The Year in ’90s Metal

It may be that 2019 was the best year for ’90s metal since, well, 1999. Bands from the decade of Judgment Night re-emerged with new creative twists and tweaks: Tool stretched out into polyrhythmic madness, Korn bludgeoned with more extreme and raw despair, Slipknot added a new drummer (Max Weinberg’s kid!) who gave them a new groove, and Rammstein wrote an anti-fascism anthem that caused controversy in Germany (and hit No. 1 there too). Elsewhere, icons of the era returned in unique ways: Nine Inch Nails’ Trent Reznor scored a superhero TV series, Primus’ Les Claypool teamed up with Sean Lennon for some quirky psych rock, and Faith No More’s Mike Patton made an avant-decadent LP with ’70s soundtrack king Jean-Claude Vannier. Finally, the soaring voice of Linkin Park’s Chester Bennington returned for a moment thanks to Lamb of God guitarist Mark Morton, who released a song they recorded together in 2017.

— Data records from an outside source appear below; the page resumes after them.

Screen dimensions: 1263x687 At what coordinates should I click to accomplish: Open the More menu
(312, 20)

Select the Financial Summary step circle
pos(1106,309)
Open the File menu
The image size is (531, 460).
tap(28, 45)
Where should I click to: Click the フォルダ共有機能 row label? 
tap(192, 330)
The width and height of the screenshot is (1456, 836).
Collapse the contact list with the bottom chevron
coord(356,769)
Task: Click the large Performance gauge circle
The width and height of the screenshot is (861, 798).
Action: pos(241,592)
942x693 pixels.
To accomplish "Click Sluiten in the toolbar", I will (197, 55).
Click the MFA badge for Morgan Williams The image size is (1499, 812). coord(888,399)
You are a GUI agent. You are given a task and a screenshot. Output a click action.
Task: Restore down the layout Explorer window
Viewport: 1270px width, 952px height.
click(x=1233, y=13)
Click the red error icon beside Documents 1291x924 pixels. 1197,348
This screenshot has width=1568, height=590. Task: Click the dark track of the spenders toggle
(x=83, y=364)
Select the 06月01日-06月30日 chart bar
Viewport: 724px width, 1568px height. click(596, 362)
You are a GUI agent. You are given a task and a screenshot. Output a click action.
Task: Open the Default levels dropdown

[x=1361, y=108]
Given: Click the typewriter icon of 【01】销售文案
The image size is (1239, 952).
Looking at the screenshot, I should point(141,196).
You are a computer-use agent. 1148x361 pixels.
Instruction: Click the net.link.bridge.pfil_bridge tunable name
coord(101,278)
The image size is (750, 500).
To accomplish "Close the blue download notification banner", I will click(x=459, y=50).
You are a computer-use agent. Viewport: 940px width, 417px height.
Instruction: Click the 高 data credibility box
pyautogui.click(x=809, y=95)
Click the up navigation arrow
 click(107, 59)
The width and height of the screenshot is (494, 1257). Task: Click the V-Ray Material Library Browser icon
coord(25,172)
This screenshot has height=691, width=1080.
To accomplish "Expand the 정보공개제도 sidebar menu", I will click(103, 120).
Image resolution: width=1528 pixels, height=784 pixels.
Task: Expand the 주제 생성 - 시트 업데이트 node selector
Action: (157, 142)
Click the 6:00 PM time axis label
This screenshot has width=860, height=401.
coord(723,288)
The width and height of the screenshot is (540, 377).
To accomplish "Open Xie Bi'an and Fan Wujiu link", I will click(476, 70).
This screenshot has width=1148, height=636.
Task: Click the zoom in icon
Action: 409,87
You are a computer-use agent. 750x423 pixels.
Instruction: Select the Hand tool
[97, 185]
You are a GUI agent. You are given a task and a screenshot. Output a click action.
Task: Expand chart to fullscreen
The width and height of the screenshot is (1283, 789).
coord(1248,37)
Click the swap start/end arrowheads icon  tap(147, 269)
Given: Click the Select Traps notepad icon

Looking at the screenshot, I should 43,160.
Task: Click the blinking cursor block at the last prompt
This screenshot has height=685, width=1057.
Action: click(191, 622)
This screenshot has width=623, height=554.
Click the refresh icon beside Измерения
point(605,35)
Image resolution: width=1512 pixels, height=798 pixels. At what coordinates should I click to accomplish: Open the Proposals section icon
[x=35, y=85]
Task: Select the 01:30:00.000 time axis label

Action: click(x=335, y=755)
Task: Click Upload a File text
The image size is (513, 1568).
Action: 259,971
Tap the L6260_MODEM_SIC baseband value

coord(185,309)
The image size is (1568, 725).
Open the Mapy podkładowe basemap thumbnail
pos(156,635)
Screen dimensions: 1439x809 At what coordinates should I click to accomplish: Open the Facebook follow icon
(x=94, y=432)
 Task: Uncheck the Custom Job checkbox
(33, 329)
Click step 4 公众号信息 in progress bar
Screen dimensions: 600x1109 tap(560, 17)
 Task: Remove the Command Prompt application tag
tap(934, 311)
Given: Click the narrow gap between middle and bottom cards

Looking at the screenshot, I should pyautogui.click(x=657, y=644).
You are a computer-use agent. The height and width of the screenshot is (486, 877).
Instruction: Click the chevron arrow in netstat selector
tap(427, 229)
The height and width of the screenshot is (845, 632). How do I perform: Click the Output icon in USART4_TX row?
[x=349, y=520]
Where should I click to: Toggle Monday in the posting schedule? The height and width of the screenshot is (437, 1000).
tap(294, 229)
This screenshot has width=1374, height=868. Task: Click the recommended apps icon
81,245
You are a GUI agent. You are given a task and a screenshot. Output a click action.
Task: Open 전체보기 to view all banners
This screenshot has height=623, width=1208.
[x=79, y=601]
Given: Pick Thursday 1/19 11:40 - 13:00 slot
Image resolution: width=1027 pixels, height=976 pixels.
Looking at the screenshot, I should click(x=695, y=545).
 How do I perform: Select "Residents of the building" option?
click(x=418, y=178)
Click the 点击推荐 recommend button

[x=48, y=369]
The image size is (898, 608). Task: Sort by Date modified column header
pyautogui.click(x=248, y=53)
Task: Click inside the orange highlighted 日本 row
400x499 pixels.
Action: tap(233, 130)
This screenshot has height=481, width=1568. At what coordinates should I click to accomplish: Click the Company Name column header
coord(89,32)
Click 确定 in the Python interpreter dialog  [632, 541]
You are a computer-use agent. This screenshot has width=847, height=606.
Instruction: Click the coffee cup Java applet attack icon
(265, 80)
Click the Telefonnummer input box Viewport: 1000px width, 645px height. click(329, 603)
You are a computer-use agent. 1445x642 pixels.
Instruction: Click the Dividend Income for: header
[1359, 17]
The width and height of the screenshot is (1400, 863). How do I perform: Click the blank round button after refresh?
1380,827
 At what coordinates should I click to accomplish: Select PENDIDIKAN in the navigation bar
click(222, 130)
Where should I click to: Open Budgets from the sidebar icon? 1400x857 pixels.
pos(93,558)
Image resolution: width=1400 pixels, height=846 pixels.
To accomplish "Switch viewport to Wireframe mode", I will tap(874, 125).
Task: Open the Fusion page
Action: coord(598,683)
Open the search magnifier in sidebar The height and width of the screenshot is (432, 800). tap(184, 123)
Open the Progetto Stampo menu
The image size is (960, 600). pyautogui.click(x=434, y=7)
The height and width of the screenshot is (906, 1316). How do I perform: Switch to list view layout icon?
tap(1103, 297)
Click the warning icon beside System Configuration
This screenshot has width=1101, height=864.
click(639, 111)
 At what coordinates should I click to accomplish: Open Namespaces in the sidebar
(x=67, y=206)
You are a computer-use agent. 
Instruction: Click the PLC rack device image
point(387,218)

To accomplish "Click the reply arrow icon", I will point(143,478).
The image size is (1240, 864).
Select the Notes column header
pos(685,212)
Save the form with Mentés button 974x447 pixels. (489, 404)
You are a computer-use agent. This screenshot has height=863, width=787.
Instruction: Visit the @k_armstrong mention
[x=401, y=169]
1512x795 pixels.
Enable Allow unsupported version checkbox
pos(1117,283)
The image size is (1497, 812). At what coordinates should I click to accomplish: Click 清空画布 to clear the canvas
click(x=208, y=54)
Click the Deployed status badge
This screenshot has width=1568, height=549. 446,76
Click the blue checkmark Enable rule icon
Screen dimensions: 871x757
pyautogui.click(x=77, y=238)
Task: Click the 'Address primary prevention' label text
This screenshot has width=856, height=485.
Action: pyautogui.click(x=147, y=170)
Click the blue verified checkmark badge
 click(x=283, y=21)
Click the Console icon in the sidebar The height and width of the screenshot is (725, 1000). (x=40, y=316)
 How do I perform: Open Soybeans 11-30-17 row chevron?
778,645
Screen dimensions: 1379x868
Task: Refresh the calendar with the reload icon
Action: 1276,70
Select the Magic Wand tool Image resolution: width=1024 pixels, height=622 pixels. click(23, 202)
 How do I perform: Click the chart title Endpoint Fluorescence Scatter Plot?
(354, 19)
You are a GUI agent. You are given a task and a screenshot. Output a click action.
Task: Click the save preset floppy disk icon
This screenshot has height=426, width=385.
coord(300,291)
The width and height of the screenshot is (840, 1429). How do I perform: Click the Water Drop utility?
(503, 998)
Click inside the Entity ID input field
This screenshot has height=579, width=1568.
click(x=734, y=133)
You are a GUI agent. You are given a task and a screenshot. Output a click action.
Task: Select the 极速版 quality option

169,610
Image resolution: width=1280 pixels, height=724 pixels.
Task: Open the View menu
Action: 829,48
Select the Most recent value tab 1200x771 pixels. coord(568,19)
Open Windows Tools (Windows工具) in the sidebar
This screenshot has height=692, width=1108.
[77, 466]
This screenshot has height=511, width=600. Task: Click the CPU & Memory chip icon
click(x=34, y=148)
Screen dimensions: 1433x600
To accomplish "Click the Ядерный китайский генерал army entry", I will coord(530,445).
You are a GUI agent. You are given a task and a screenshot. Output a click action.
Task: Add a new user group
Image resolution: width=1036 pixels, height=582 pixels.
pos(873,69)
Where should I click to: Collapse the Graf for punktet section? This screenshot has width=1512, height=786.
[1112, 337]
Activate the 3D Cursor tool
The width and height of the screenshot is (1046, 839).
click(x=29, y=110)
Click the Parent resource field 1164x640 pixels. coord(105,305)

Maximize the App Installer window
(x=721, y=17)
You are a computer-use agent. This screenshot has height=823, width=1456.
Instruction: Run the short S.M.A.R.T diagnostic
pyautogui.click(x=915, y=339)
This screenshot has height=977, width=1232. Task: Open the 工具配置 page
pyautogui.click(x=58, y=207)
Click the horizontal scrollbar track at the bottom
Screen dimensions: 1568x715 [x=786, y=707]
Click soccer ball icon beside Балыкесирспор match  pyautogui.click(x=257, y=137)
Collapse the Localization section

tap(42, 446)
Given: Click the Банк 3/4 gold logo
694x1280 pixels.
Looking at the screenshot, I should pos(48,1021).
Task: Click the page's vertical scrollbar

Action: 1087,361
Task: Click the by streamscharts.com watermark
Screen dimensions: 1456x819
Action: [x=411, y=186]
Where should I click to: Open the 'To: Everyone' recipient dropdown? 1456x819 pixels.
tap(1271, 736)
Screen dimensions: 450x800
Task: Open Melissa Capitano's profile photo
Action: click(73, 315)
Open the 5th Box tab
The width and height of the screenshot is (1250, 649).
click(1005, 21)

Out of the Stacks: ’90s College Radio Staples Still At It

Taking a look at the playlists for my show on Boston’s WZBC might give the more seasoned college-radio listener a bit of déjà vu: They’re filled with bands like Versus, Team Dresch, and Sleater-Kinney, who were at the top of the CMJ charts back in the ’90s. But the records they released in 2019 turned out to be some of the year’s best rock. Versus, whose Ex Nihilo EP and Ex Voto full-length were part of a creative run for leader Richard Baluyut that also included a tour by his pre-Versus outfit Flower and his 2000s band +/-, put out a lot of beautifully thrashy rock; Team Dresch returned with all cylinders blazing and singers Jody Bleyle and Kaia Wilson wailing their hearts out on “Your Hands My Pockets”; and Sleater-Kinney confronted middle age head-on with their examination of finding one’s footing, The Center Won’t Hold.Italian guitar heroes Uzeda—who have been putting out proggy, riff-heavy music for three-plus decades—released their first record in 13 years, the blistering Quocumque jerceris stabit; Imperial Teen, led by Faith No More multi-instrumentalist Roddy Bottum, kept the weird hooks coming with Now We Are Timeless; and high-concept Californians That Dog capped off a year of reissues with Old LP, their first album since 1997. Juliana Hatfield continued the creative tear she’s been on this decade with two albums: Weird, a collection of hooky, twisty songs that tackle alienation with searing wit, and Juliana Hatfield Sings the Police, her tribute record to the dubby New Wave chart heroes (in the spirit of the salute to Olivia Newton-John she released in 2018). And our playlist finishes with Mary Timony, formerly of the gnarled rockers Helium and currently part of the power trio Ex Hex, paying tribute to her former Autoclave bandmate Christina Billotte via an Ex Hex take on “What Kind of Monster Are You?,” one of the signature songs by Billotte’s ’90s triple threat Slant 6.